The National Education Policy and the Paradox of Decolonisation
In post-Independence India, the rise of neoliberal reforms and right-wing populism has converged in a new rhetoric of “decolonising education.” The National Education Policy (NEP) 2020 explicitly positions itself as a decolonial reform. Its official vision states:
“The main objective of drawing from our past and integrating the Indian Knowledge Systems is to ensure that our ancient systems of knowledge, represented by unbroken traditions of knowledge transmission and providing a unique perspective (Bhāratiya Drishti), are used to solve the current and emerging challenges of India and the world.”
At first glance, this seems to assert epistemic sovereignty. Yet, as reported by the New Indian Express on September 29, 2025, the British Council simultaneously praised the NEP for having “changed the education sector and opened doors for international universities.” In that interview, British Council Director Alison Barrett celebrated how the policy fosters “new opportunities for trade between the UK and India,” enabling transnational partnerships and the entry of foreign universities into India’s higher education landscape.

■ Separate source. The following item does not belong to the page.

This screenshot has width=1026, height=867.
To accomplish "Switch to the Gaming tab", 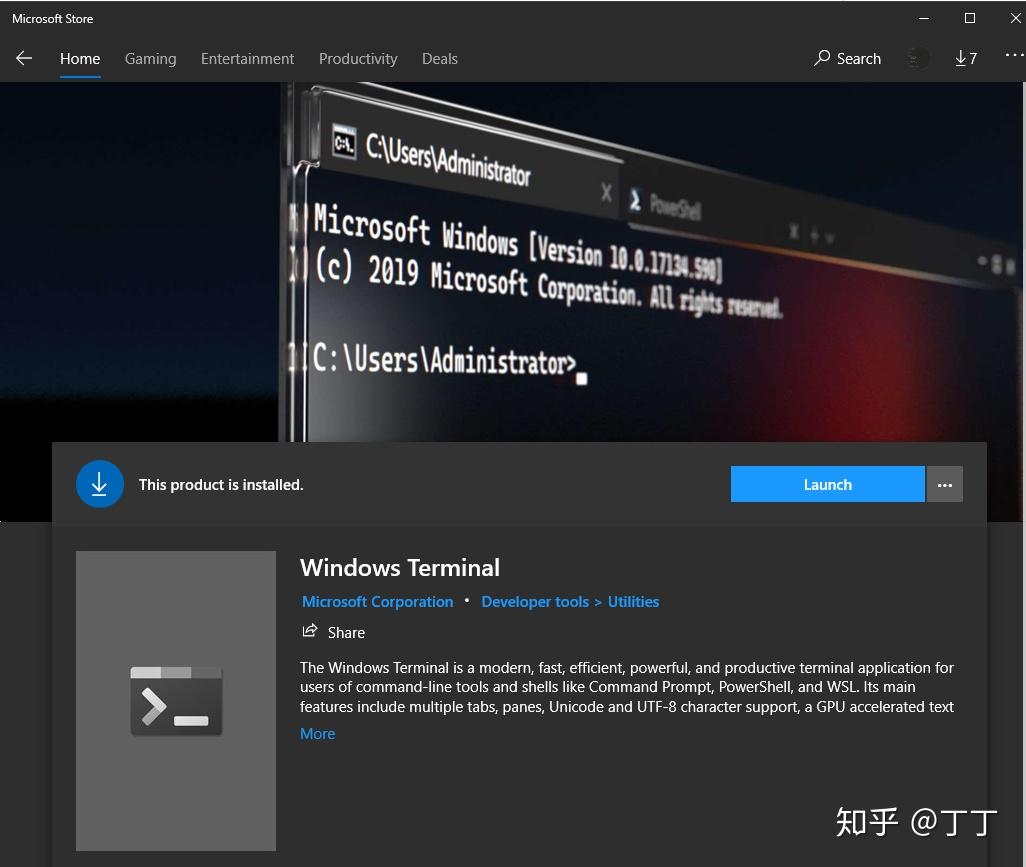I will pos(150,58).
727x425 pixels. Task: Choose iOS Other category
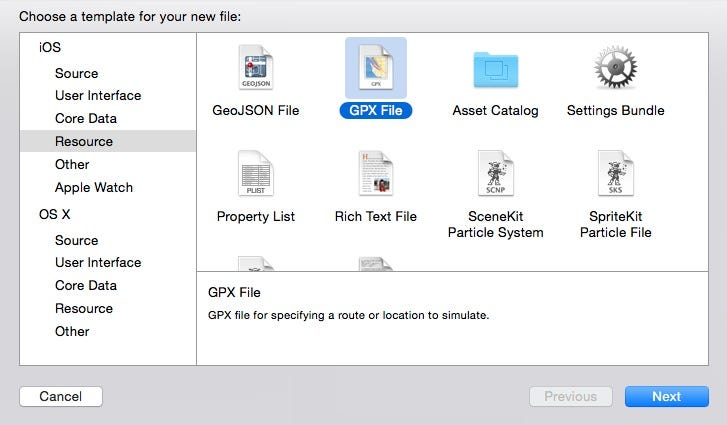click(72, 164)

This juxtaposition exposes a deep paradox: while the NEP speaks the language of decolonisation and self-reliance, it simultaneously invites foreign capital and academic franchises to operate within India. The tension between epistemic autonomy and global market alignment raises pressing questions. Will these foreign institutions also be subject to the same decolonial imperatives demanded of Indian universities? If not, what does “decolonisation” mean when the nation’s educational future is increasingly tied to Western accreditation and capital flows?
Such contradictions reveal how decolonial rhetoric may be unevenly applied serving as cultural policy for the working-class and caste-marginalised populations confined to public universities, while elite students and upper-caste families gain access to prestigious Western degrees through transnational partnerships. In this framework, “decolonisation” becomes a dual discourse: indigenisation for the masses, globalisation for the privileged.
Conclusion
The promise of decolonial thinking lies in its ability to unsettle Eurocentric epistemologies, recover subjugated knowledges, and democratise education. Yet, as the Indian case illustrates, the rhetoric of decolonisation can coexist comfortably with neoliberal market expansion. When “decolonising” becomes a policy slogan rather than a structural commitment, it risks collapsing into contradiction asserting sovereignty while embracing foreign capital, celebrating indigeneity while reinscribing hierarchy. A truly decolonial praxis must therefore address the intersections of class, caste, and capital, refusing both the nostalgia of a pure past and the seduction of global prestige. Without such vigilance, India’s educational reforms may not mark a break from colonial epistemology but its mutation an ideological realignment that converts decolonisation from a project of liberation into a strategy of market adaptation.